NextGen also spent more than $50,000 for video mobile billboards and $40,000 for online advertisements. That's an apparent violation of an agreement signed by Lynch and Markey known as the "People's Pledge," which is designed to discourage radio, television and Internet ads by outside groups. If there is a violation, the candidate who benefits agrees to pay half the cost of the ad to a charity named by their rival.

Markey has made environmental issues one of his top priorities and the focus of a television campaign ad that highlighted his role in holding BP responsible for the 2010 oil spill in the Gulf of Mexico.

Another big supporter of Markey is the Service Employees International Union, which has made more than $368,000 in independent expenditures to help elect him. The money went to cover gas, staff salaries and canvassing services.

The group making the biggest push on behalf of Lynch is the International Association of Firefighters, which has reported spending more than $85,300, including money for gas, tolls, rally signs, car rentals and travel expenses.

Lynch worked as an ironworker for 18 years and, along with Markey, has appealed to unions for their support.

None of the independent expenditures reported to the FEC by the end of the week were made to either support or oppose the three Republican U.S. Senate candidates -- former U.S. Attorney Michael Sullivan, Norfolk state Rep. Daniel Winslow and Cohasset businessman Gabriel Gomez.

League spokesman Jeff Gohringer told FoxNews.com Saturday all of the money has been spent in support of Markey.

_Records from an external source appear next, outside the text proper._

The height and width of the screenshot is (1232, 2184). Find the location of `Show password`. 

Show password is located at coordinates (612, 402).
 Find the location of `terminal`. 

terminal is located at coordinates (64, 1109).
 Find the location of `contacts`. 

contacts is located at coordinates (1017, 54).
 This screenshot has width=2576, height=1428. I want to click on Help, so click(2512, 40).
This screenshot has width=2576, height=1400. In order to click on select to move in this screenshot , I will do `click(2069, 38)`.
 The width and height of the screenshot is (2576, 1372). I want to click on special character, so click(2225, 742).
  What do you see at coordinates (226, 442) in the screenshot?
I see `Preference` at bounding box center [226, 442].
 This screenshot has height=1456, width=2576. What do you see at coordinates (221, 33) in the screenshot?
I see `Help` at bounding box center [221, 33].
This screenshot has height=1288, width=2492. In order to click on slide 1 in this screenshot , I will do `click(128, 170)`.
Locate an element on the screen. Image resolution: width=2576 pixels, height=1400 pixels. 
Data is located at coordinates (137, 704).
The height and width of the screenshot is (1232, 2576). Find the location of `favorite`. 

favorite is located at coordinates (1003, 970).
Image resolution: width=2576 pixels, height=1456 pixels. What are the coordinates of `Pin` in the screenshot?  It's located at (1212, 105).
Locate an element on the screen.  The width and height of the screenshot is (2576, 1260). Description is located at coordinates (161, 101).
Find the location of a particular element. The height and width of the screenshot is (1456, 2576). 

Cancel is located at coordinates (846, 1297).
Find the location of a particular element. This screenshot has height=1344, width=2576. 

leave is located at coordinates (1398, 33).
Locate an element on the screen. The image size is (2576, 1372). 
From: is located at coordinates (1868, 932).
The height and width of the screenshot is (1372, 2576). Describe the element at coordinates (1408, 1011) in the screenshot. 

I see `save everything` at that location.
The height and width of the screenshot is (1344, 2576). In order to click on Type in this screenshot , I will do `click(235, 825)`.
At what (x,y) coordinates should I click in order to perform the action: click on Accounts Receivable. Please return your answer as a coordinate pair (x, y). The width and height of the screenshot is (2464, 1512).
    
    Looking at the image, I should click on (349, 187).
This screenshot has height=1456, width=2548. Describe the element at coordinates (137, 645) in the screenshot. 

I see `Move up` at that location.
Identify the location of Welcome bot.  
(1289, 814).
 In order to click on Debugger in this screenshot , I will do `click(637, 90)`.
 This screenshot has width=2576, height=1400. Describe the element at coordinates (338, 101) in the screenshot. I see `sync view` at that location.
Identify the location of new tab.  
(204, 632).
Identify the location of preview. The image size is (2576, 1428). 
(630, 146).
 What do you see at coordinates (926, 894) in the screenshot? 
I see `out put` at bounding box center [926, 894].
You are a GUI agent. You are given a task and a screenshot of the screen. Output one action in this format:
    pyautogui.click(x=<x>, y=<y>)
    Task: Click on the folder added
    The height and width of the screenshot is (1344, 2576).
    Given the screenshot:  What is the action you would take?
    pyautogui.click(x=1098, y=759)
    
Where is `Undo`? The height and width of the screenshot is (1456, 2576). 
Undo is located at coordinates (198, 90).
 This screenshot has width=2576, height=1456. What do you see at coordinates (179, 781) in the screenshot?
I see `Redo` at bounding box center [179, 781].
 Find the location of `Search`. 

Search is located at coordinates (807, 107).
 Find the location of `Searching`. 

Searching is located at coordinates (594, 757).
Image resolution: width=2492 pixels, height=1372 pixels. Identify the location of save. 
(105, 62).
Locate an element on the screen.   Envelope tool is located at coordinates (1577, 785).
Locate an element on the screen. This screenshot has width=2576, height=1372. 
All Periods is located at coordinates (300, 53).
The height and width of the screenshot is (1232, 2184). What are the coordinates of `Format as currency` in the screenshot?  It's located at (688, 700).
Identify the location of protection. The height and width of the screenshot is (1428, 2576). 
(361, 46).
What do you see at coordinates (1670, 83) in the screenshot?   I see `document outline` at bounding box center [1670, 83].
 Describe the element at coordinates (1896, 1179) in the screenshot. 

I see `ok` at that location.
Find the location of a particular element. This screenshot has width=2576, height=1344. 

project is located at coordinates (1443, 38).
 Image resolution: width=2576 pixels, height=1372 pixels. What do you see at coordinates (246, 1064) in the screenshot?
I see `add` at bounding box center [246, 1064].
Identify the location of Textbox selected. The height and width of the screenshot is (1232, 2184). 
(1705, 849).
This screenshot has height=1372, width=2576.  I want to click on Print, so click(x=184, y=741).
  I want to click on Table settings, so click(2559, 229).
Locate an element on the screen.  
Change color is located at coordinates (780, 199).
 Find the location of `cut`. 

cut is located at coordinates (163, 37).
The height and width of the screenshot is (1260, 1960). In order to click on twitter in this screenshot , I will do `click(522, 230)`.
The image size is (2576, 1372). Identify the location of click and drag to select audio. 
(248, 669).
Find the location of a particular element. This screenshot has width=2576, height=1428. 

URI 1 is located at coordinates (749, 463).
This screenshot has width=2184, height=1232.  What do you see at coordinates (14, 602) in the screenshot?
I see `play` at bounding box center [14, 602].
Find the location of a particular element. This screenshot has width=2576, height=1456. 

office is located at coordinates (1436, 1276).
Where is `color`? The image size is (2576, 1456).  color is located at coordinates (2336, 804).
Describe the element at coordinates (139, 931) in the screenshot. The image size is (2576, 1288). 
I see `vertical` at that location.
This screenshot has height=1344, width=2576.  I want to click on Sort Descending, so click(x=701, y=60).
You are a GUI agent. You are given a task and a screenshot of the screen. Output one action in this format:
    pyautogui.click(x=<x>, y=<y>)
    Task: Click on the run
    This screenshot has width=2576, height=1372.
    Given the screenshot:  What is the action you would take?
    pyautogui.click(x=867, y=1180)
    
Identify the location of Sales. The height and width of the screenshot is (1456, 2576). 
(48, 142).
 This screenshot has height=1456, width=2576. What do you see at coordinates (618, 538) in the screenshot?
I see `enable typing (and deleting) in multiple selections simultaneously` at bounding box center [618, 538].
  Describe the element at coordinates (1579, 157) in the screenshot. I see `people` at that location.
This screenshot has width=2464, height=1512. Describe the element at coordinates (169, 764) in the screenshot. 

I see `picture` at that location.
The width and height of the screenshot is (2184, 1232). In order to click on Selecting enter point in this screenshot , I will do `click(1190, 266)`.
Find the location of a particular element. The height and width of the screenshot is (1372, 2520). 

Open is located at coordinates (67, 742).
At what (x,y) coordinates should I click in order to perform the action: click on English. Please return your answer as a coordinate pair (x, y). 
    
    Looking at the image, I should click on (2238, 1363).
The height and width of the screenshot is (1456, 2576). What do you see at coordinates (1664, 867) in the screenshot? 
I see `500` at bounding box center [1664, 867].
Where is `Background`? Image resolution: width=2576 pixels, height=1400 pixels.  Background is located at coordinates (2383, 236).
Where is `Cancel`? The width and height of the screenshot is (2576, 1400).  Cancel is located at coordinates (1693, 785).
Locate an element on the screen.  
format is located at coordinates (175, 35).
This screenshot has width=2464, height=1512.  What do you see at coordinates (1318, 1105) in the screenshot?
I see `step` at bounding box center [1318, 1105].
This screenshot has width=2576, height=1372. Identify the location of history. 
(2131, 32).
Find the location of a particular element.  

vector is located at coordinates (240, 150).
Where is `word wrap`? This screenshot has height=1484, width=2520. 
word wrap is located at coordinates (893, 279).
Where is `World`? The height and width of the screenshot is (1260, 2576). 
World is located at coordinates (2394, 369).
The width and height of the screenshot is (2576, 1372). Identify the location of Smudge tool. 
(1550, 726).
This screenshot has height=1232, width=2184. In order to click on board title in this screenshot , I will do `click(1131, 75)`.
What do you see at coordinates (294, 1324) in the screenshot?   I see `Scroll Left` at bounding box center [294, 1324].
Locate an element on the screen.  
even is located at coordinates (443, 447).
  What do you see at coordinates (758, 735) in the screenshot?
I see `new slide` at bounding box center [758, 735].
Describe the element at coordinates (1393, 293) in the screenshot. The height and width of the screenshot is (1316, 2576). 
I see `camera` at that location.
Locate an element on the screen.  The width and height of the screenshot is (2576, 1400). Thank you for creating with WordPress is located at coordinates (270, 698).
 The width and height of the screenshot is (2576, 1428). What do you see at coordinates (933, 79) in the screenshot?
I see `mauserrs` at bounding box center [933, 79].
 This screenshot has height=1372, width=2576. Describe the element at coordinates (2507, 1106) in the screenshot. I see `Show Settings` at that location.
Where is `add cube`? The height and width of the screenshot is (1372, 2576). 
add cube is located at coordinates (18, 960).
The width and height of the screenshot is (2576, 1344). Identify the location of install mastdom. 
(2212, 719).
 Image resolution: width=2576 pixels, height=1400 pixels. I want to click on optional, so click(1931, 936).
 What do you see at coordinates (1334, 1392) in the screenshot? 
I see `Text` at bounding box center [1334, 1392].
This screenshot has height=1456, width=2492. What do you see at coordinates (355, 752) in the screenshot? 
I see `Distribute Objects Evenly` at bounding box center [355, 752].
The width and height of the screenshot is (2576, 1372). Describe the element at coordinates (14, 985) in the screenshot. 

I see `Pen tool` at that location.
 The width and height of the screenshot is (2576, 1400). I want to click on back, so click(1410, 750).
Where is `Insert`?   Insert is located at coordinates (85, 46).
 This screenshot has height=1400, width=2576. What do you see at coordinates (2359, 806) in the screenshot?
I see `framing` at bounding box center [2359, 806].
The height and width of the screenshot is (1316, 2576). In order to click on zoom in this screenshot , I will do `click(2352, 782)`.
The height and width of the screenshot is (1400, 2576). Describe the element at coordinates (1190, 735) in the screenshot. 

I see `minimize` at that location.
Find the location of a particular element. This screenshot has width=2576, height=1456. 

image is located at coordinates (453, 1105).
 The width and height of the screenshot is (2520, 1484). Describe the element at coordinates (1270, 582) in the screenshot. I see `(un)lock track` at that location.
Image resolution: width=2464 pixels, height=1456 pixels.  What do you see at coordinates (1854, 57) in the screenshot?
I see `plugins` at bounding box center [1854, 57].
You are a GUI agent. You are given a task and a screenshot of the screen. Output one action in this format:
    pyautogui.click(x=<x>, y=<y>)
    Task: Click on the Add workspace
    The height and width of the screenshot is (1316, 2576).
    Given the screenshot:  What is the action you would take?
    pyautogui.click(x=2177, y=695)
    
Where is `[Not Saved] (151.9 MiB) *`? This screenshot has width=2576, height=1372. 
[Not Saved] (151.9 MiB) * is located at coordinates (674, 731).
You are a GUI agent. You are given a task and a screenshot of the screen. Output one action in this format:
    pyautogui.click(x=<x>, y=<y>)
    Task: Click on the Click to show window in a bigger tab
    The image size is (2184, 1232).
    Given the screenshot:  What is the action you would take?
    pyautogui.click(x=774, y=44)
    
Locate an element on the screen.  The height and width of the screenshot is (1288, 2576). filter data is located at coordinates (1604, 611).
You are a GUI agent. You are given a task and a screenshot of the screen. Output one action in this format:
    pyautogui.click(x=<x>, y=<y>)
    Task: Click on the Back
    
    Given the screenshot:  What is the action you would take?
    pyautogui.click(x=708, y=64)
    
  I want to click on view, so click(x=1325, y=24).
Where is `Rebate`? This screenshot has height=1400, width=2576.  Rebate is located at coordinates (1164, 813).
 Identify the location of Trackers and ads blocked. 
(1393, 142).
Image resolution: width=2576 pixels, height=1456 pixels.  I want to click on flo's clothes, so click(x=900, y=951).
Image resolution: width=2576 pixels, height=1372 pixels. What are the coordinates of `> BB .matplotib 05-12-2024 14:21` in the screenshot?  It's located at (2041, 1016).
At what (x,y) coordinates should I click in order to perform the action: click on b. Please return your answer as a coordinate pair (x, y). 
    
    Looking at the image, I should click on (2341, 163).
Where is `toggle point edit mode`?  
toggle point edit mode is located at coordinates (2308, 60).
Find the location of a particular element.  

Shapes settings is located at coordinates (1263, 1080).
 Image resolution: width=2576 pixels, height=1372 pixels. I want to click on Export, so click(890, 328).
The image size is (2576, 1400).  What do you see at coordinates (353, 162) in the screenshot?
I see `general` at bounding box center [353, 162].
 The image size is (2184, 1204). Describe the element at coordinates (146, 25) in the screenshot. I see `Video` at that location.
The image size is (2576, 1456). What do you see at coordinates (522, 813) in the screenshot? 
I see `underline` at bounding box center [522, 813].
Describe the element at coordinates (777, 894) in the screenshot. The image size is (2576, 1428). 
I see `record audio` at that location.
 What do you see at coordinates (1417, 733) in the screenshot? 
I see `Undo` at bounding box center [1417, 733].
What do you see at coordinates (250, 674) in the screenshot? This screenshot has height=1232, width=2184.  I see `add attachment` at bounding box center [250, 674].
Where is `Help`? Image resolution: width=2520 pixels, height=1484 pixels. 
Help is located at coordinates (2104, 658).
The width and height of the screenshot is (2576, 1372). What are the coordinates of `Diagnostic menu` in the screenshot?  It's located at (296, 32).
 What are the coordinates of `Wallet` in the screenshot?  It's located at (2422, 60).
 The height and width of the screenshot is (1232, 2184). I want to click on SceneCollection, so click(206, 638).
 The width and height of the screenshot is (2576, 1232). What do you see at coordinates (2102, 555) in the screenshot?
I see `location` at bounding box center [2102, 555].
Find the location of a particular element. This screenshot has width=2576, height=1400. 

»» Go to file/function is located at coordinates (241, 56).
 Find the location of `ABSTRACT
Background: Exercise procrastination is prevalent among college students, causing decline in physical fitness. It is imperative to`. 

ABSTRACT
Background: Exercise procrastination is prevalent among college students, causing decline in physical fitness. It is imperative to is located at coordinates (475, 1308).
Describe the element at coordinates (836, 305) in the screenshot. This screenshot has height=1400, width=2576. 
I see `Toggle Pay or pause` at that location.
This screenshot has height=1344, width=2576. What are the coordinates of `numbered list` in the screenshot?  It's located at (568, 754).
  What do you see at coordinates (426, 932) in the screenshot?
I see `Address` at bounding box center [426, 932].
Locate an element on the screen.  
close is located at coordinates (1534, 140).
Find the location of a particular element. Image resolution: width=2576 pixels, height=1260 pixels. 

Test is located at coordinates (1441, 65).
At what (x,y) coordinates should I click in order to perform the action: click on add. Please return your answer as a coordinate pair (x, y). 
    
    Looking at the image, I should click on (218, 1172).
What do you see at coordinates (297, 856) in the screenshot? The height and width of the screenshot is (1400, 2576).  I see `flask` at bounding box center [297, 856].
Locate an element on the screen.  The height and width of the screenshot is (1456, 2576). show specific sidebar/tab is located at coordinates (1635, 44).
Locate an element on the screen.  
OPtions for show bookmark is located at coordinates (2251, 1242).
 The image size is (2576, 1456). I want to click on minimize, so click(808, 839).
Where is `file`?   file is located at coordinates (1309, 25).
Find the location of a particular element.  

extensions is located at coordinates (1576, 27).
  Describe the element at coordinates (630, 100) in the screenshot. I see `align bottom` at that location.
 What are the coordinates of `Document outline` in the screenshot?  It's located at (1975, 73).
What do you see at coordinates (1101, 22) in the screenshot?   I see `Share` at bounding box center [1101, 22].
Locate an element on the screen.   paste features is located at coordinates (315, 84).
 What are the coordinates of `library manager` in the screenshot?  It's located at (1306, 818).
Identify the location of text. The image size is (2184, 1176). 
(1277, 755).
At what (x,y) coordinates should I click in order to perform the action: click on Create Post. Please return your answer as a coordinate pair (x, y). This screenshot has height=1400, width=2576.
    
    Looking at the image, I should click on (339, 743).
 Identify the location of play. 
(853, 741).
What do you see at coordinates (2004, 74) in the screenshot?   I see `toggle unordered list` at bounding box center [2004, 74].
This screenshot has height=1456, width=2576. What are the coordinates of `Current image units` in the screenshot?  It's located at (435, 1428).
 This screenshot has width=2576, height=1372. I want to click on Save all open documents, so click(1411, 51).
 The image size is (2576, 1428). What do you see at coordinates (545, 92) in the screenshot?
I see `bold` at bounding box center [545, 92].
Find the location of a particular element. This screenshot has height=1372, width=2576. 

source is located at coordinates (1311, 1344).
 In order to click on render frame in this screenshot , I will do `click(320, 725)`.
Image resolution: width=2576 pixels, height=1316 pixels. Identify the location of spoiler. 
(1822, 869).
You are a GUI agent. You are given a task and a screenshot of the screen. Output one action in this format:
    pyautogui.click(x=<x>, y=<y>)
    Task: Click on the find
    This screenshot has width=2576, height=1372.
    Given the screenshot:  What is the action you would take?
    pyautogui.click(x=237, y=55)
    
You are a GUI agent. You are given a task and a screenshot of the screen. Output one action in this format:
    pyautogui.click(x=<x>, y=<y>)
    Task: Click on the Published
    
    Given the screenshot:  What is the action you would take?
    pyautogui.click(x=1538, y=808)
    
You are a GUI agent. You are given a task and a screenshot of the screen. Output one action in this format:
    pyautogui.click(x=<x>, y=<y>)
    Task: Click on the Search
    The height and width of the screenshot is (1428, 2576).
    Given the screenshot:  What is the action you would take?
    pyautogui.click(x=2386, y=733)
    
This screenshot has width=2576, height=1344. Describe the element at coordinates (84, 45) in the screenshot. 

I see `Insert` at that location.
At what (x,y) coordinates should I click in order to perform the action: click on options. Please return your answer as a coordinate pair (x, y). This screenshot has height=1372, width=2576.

The Tea Party-aligned Conservative Campaign Committee, however, has said it plans to spend up to $200,000 on radio and television ads to support Sullivan and target Winslow and Gomez.

Winslow and Gomez have called on Sullivan to renounce the ads by the group, which they say holds extreme anti-gay positions.

The Republican candidates have not agreed to the People's Pledge and argue Lynch and Markey began their campaigns with a stockpiles of money.

The independent expenditures by outside groups give no indication how much each candidate has raised in donations so far. The first reporting filing deadline in the race is April 18, less than two weeks before the primary.

The Associated Press contributed to this report.